* _Aim_:
Can you render all of the material below as a Markdown table with the columns "Row" and "Line", giving each non-blank line its own numbered row and leaving blank lines out?

* _Record set_:
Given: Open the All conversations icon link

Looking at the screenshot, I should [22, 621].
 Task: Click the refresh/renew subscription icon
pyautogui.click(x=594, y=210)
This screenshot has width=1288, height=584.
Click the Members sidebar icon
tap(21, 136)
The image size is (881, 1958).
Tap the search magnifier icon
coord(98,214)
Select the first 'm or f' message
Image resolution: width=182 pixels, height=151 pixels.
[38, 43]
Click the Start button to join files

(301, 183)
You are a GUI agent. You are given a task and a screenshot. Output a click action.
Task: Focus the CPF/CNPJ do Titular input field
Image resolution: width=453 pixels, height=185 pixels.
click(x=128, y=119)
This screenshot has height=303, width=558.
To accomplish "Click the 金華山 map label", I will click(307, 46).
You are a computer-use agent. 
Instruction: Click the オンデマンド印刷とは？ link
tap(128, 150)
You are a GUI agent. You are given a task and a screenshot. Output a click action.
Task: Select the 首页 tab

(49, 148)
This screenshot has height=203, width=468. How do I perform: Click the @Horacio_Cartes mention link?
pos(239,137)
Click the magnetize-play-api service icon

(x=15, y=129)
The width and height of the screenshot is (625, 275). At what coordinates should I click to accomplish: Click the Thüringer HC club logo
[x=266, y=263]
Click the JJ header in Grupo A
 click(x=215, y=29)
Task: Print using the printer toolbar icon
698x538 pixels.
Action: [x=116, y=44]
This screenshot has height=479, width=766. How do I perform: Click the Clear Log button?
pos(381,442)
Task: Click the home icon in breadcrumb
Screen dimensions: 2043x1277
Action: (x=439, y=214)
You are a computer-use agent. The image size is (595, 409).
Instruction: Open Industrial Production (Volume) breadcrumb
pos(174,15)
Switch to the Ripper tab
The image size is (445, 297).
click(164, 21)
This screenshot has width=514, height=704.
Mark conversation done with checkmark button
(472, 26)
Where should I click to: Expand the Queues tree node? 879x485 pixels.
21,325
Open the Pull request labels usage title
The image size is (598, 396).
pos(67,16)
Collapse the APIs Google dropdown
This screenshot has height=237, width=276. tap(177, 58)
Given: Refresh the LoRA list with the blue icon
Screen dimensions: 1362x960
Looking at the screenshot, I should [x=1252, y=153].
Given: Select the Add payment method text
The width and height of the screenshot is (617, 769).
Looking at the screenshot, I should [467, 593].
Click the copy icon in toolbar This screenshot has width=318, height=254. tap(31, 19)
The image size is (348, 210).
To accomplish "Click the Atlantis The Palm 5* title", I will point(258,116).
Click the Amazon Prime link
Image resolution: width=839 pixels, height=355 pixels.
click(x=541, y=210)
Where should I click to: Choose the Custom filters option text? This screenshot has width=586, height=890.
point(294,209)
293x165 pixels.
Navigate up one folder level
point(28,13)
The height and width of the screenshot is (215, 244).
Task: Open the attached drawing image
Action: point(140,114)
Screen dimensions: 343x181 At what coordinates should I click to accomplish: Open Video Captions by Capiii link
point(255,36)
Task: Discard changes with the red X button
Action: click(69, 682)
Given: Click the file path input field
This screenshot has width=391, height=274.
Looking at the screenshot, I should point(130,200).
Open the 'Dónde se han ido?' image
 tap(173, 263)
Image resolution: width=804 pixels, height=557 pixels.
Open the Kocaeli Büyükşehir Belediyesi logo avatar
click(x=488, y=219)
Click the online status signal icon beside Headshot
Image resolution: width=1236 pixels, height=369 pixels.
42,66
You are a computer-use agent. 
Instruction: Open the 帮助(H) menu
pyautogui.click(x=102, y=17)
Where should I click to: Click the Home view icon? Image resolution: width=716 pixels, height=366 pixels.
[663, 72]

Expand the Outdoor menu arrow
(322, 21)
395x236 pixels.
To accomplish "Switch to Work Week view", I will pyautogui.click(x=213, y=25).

* _Problem solution_:
| Row | Line |
|---|---|
| 1 | Given: Open the All conversations icon link |
| 2 | Looking at the screenshot, I should [22, 621]. |
| 3 |  Task: Click the refresh/renew subscription icon |
| 4 | pyautogui.click(x=594, y=210) |
| 5 | This screenshot has width=1288, height=584. |
| 6 | Click the Members sidebar icon |
| 7 | tap(21, 136) |
| 8 | The image size is (881, 1958). |
| 9 | Tap the search magnifier icon |
| 10 | coord(98,214) |
| 11 | Select the first 'm or f' message |
| 12 | Image resolution: width=182 pixels, height=151 pixels. |
| 13 | [38, 43] |
| 14 | Click the Start button to join files |
| 15 | (301, 183) |
| 16 | You are a GUI agent. You are given a task and a screenshot. Output a click action. |
| 17 | Task: Focus the CPF/CNPJ do Titular input field |
| 18 | Image resolution: width=453 pixels, height=185 pixels. |
| 19 | click(x=128, y=119) |
| 20 | This screenshot has height=303, width=558. |
| 21 | To accomplish "Click the 金華山 map label", I will click(307, 46). |
| 22 | You are a computer-use agent.  |
| 23 | Instruction: Click the オンデマンド印刷とは？ link |
| 24 | tap(128, 150) |
| 25 | You are a GUI agent. You are given a task and a screenshot. Output a click action. |
| 26 | Task: Select the 首页 tab |
| 27 | (49, 148) |
| 28 | This screenshot has height=203, width=468. How do I perform: Click the @Horacio_Cartes mention link? |
| 29 | pos(239,137) |
| 30 | Click the magnetize-play-api service icon |
| 31 | (x=15, y=129) |
| 32 | The width and height of the screenshot is (625, 275). At what coordinates should I click to accomplish: Click the Thüringer HC club logo |
| 33 | [x=266, y=263] |
| 34 | Click the JJ header in Grupo A |
| 35 |  click(x=215, y=29) |
| 36 | Task: Print using the printer toolbar icon |
| 37 | 698x538 pixels. |
| 38 | Action: [x=116, y=44] |
| 39 | This screenshot has height=479, width=766. How do I perform: Click the Clear Log button? |
| 40 | pos(381,442) |
| 41 | Task: Click the home icon in breadcrumb |
| 42 | Screen dimensions: 2043x1277 |
| 43 | Action: (x=439, y=214) |
| 44 | You are a computer-use agent. The image size is (595, 409). |
| 45 | Instruction: Open Industrial Production (Volume) breadcrumb |
| 46 | pos(174,15) |
| 47 | Switch to the Ripper tab |
| 48 | The image size is (445, 297). |
| 49 | click(164, 21) |
| 50 | This screenshot has width=514, height=704. |
| 51 | Mark conversation done with checkmark button |
| 52 | (472, 26) |
| 53 | Where should I click to: Expand the Queues tree node? 879x485 pixels. |
| 54 | 21,325 |
| 55 | Open the Pull request labels usage title |
| 56 | The image size is (598, 396). |
| 57 | pos(67,16) |
| 58 | Collapse the APIs Google dropdown |
| 59 | This screenshot has height=237, width=276. tap(177, 58) |
| 60 | Given: Refresh the LoRA list with the blue icon |
| 61 | Screen dimensions: 1362x960 |
| 62 | Looking at the screenshot, I should [x=1252, y=153]. |
| 63 | Given: Select the Add payment method text |
| 64 | The width and height of the screenshot is (617, 769). |
| 65 | Looking at the screenshot, I should [467, 593]. |
| 66 | Click the copy icon in toolbar This screenshot has width=318, height=254. tap(31, 19) |
| 67 | The image size is (348, 210). |
| 68 | To accomplish "Click the Atlantis The Palm 5* title", I will point(258,116). |
| 69 | Click the Amazon Prime link |
| 70 | Image resolution: width=839 pixels, height=355 pixels. |
| 71 | click(x=541, y=210) |
| 72 | Where should I click to: Choose the Custom filters option text? This screenshot has width=586, height=890. |
| 73 | point(294,209) |
| 74 | 293x165 pixels. |
| 75 | Navigate up one folder level |
| 76 | point(28,13) |
| 77 | The height and width of the screenshot is (215, 244). |
| 78 | Task: Open the attached drawing image |
| 79 | Action: point(140,114) |
| 80 | Screen dimensions: 343x181 At what coordinates should I click to accomplish: Open Video Captions by Capiii link |
| 81 | point(255,36) |
| 82 | Task: Discard changes with the red X button |
| 83 | Action: click(69, 682) |
| 84 | Given: Click the file path input field |
| 85 | This screenshot has width=391, height=274. |
| 86 | Looking at the screenshot, I should point(130,200). |
| 87 | Open the 'Dónde se han ido?' image |
| 88 |  tap(173, 263) |
| 89 | Image resolution: width=804 pixels, height=557 pixels. |
| 90 | Open the Kocaeli Büyükşehir Belediyesi logo avatar |
| 91 | click(x=488, y=219) |
| 92 | Click the online status signal icon beside Headshot |
| 93 | Image resolution: width=1236 pixels, height=369 pixels. |
| 94 | 42,66 |
| 95 | You are a computer-use agent.  |
| 96 | Instruction: Open the 帮助(H) menu |
| 97 | pyautogui.click(x=102, y=17) |
| 98 | Where should I click to: Click the Home view icon? Image resolution: width=716 pixels, height=366 pixels. |
| 99 | [663, 72] |
| 100 | Expand the Outdoor menu arrow |
| 101 | (322, 21) |
| 102 | 395x236 pixels. |
| 103 | To accomplish "Switch to Work Week view", I will pyautogui.click(x=213, y=25). |